Everything from the line containing "Task: Click the Hacker-Festzelt" through the last line of the entries needs to be repeated exactly. Pictures must be left out.

▶ **The records**:
##########
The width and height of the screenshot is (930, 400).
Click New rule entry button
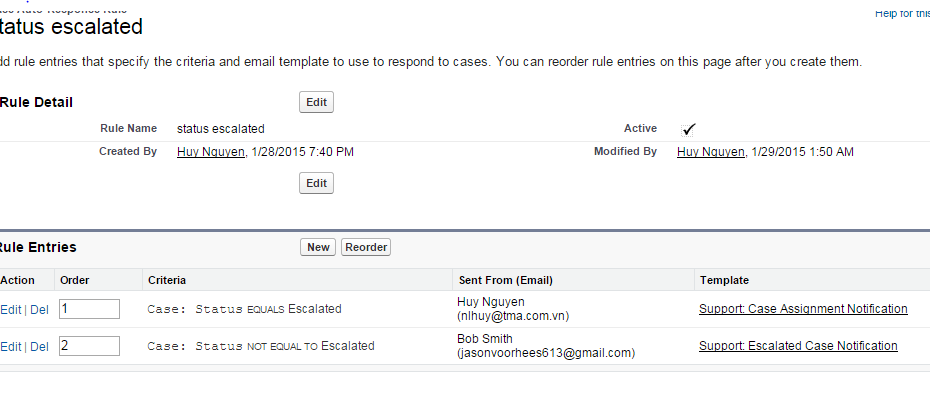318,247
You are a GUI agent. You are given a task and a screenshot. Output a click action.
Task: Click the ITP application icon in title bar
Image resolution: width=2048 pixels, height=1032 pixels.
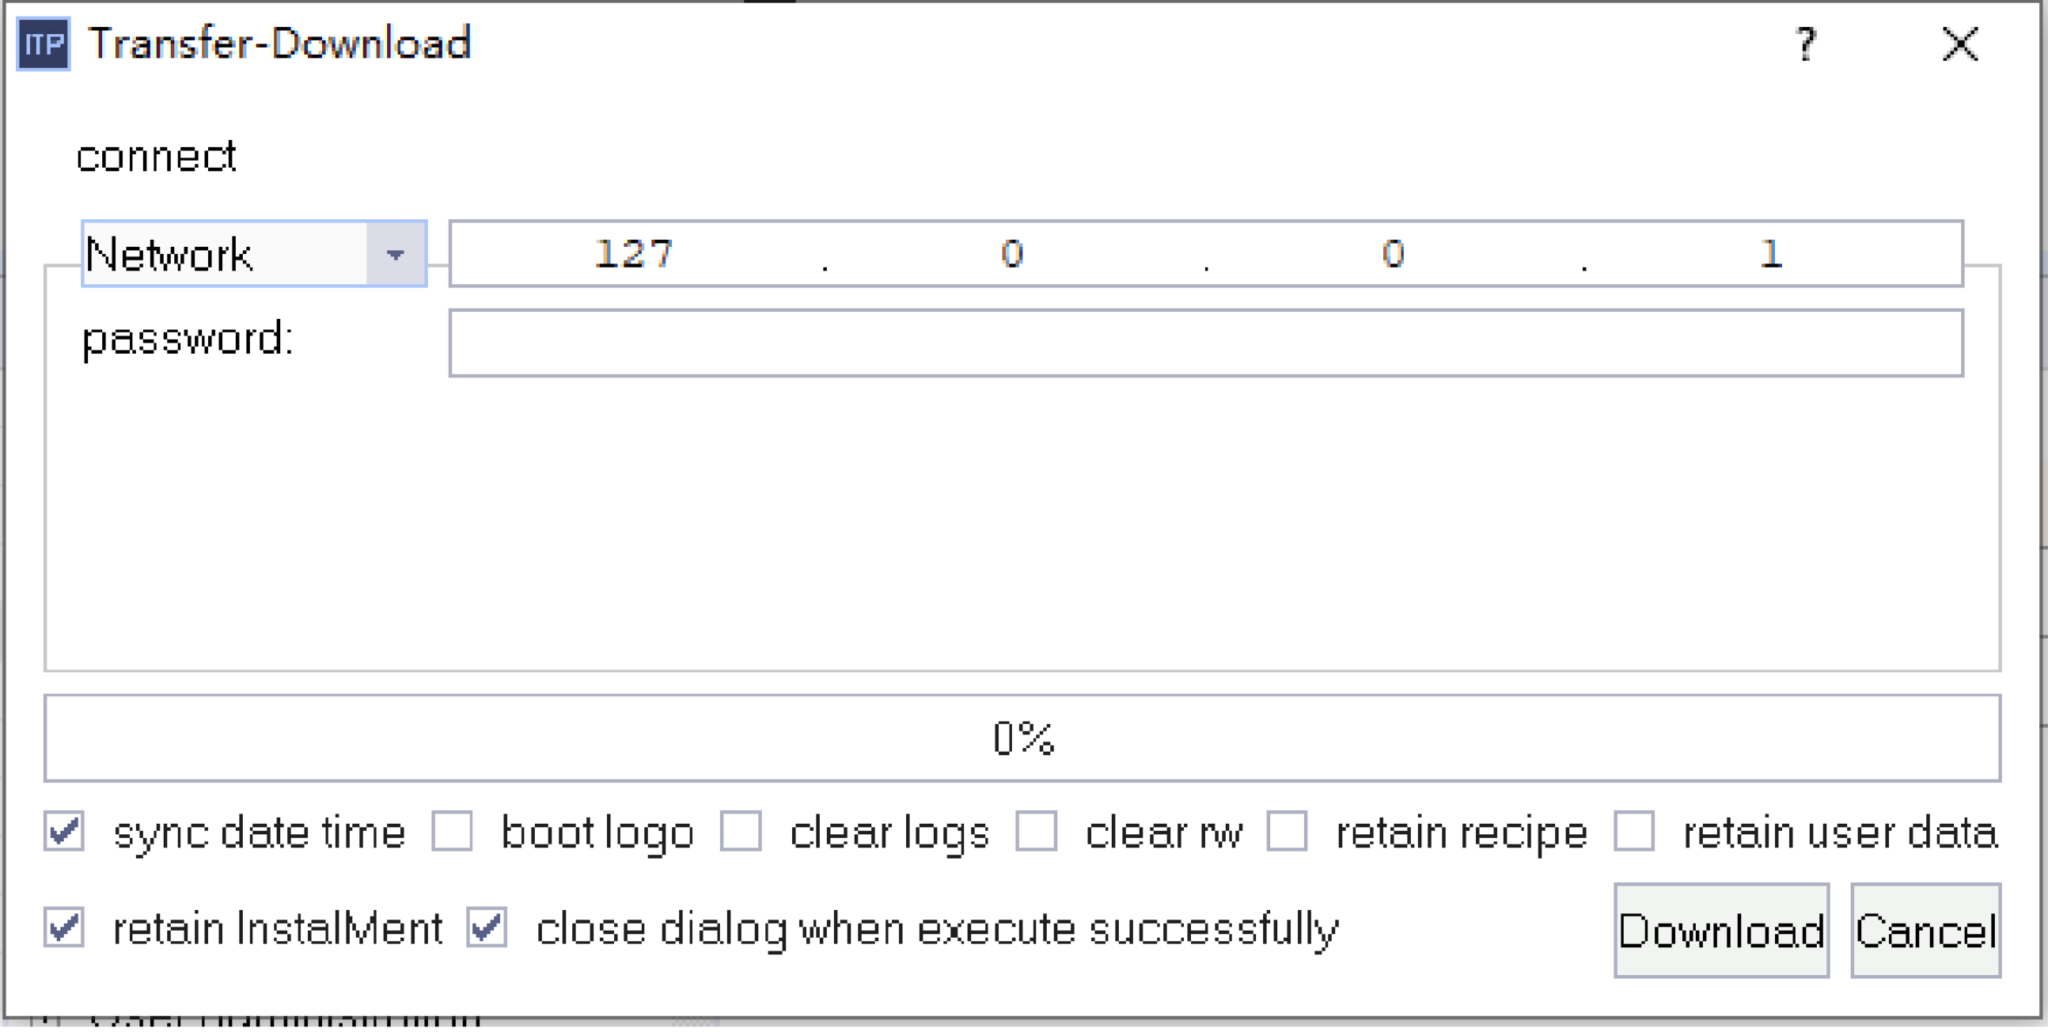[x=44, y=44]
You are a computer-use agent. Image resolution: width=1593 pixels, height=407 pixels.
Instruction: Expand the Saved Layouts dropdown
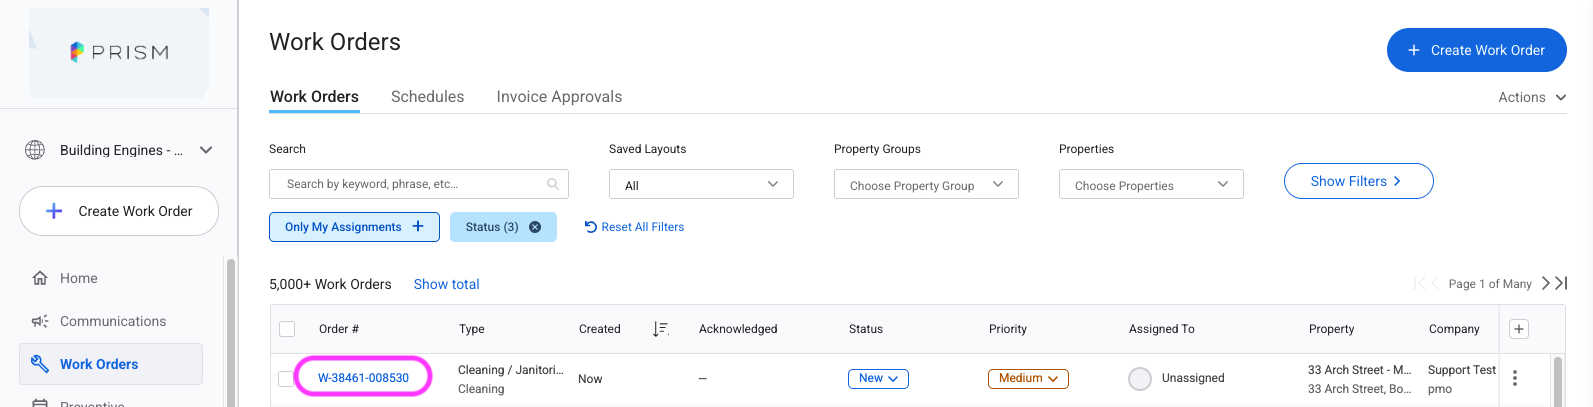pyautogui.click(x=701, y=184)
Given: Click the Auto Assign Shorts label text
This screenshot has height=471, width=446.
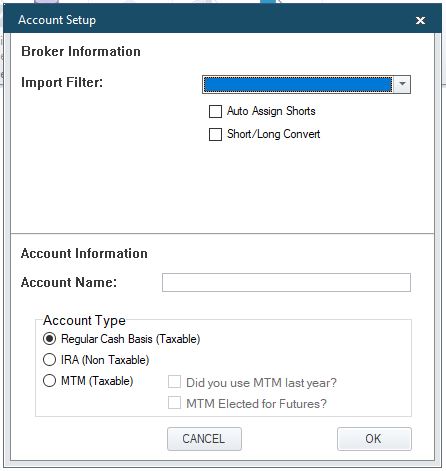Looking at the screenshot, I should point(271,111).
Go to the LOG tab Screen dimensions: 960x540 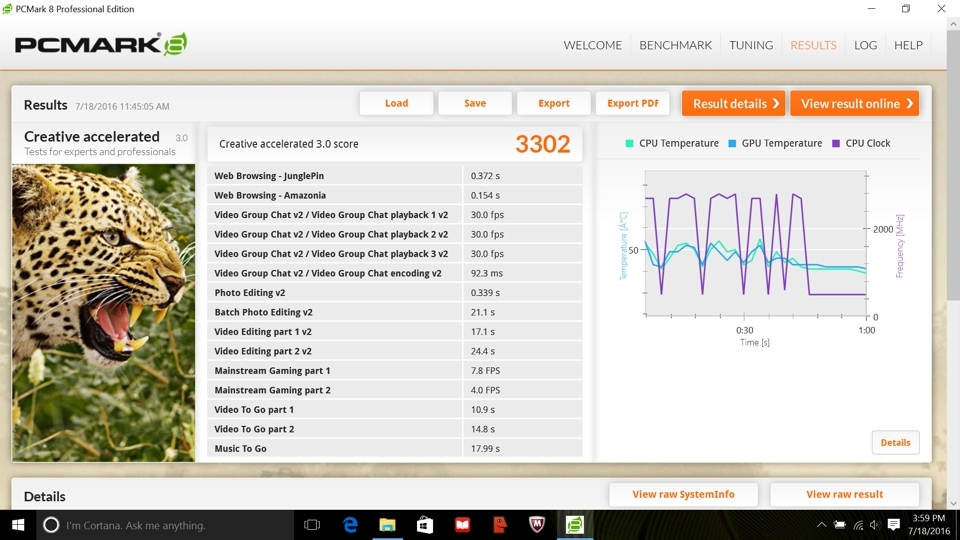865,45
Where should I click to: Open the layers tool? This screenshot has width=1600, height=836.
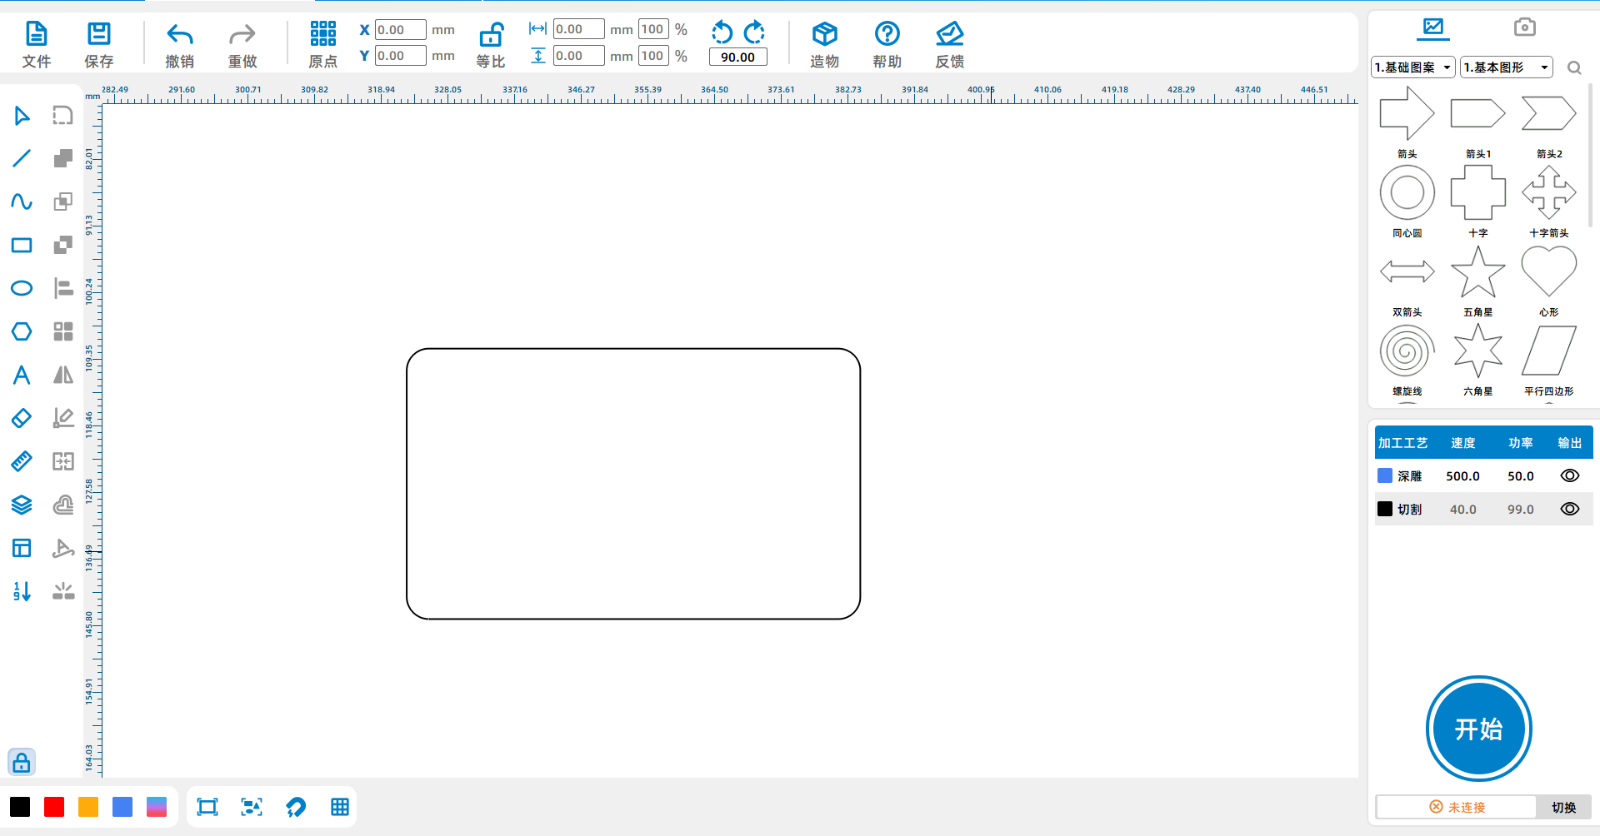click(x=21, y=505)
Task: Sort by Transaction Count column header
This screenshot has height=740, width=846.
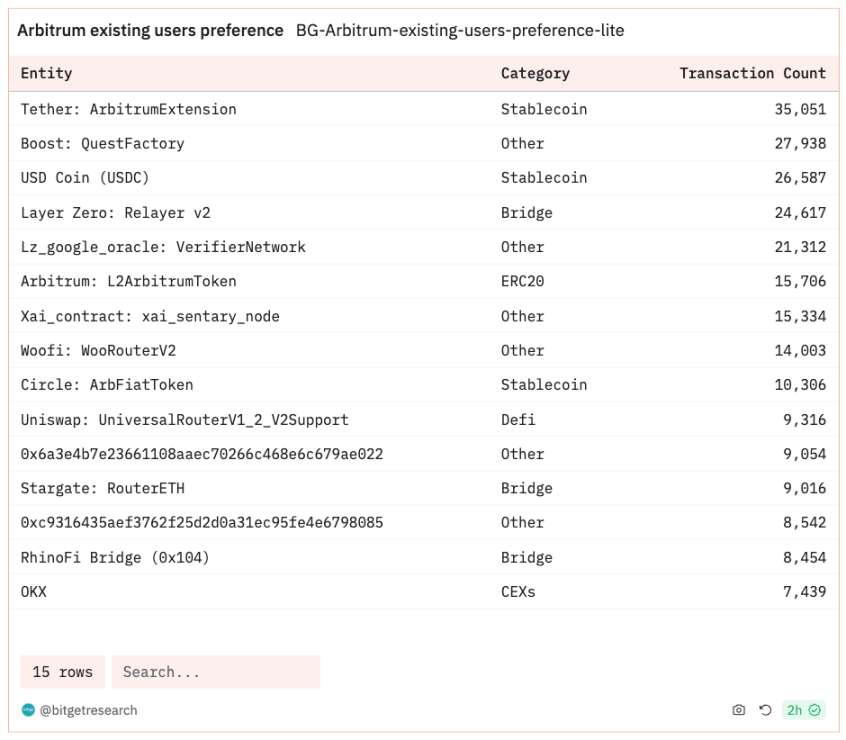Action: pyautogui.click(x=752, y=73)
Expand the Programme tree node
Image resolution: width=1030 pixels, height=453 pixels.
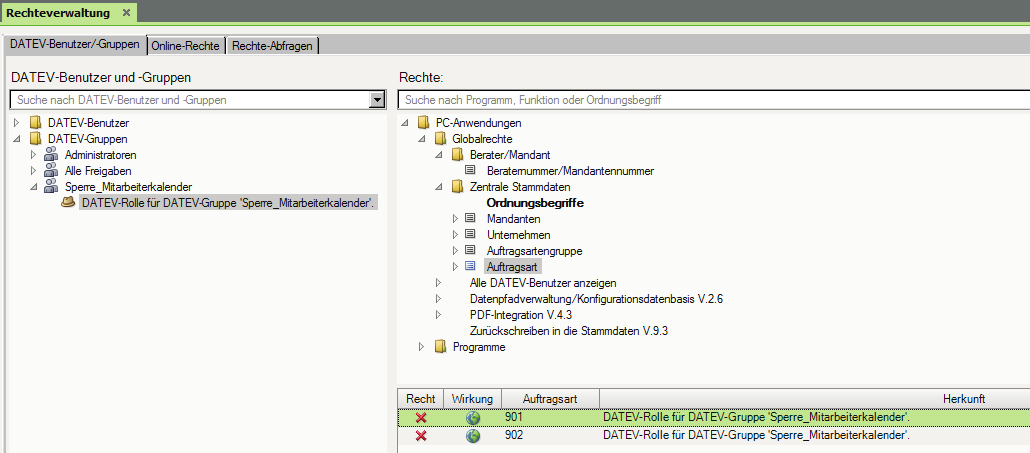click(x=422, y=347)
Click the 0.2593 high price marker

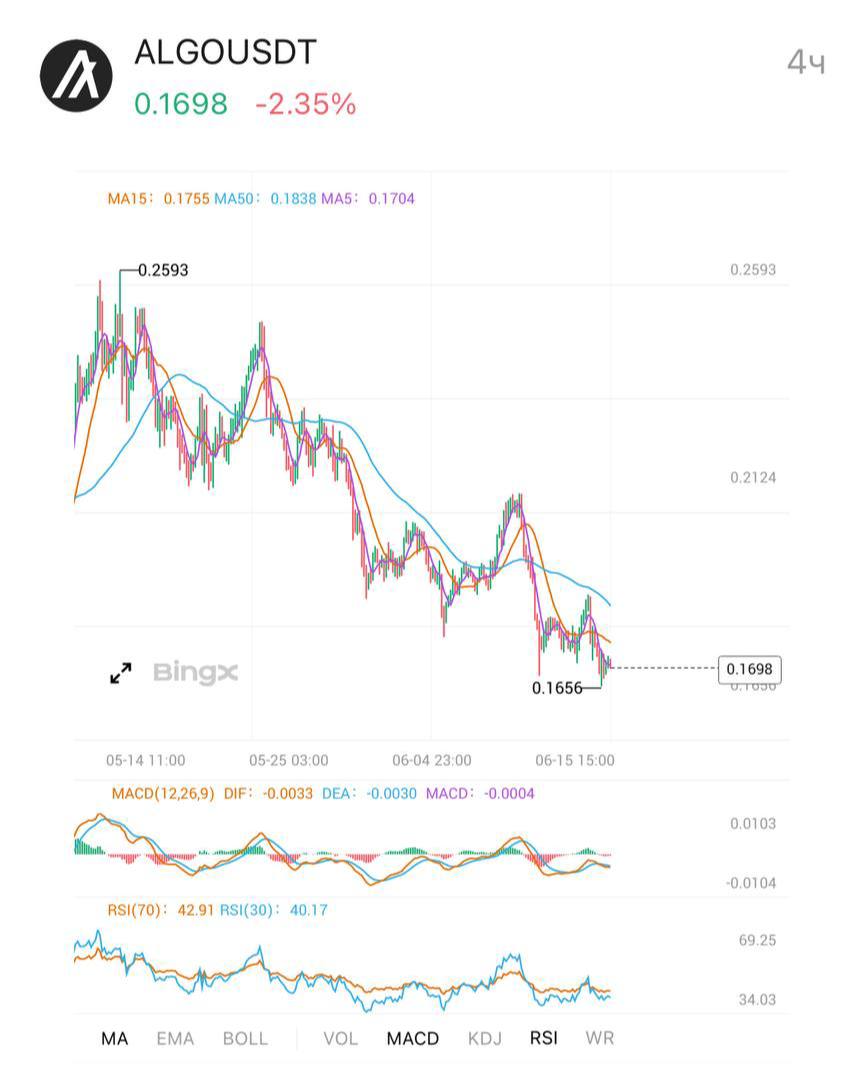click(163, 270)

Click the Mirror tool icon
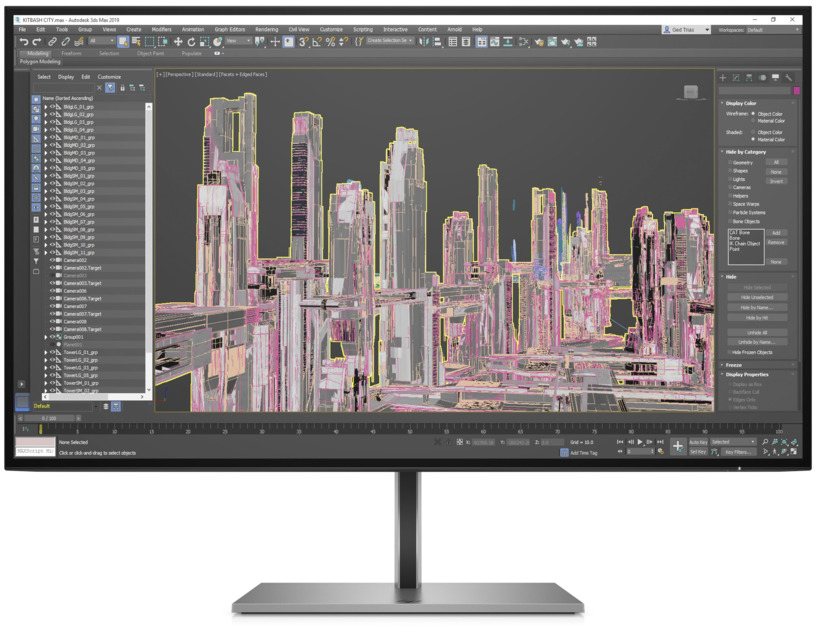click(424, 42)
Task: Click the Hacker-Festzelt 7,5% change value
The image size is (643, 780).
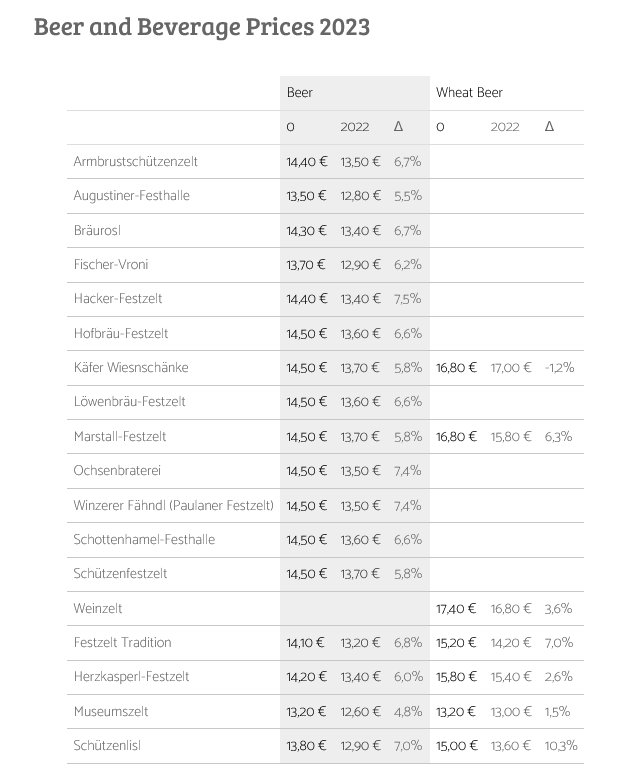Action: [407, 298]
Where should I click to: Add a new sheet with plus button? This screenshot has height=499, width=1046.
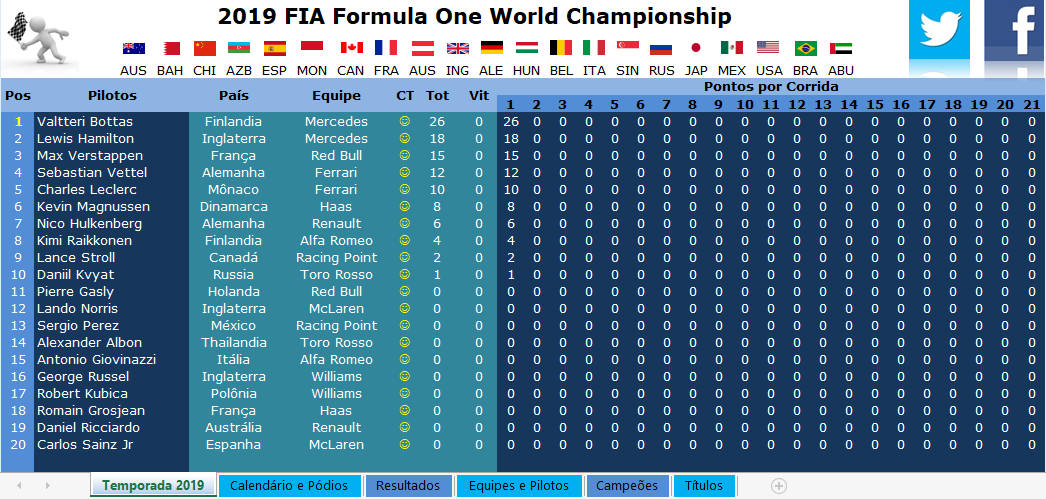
##########
▶ **Problem solution**:
Task: Click the Hacker-Festzelt 7,5% change value
The image size is (643, 780).
Action: [407, 298]
Where should I click to: Add a new sheet with plus button? This screenshot has height=499, width=1046.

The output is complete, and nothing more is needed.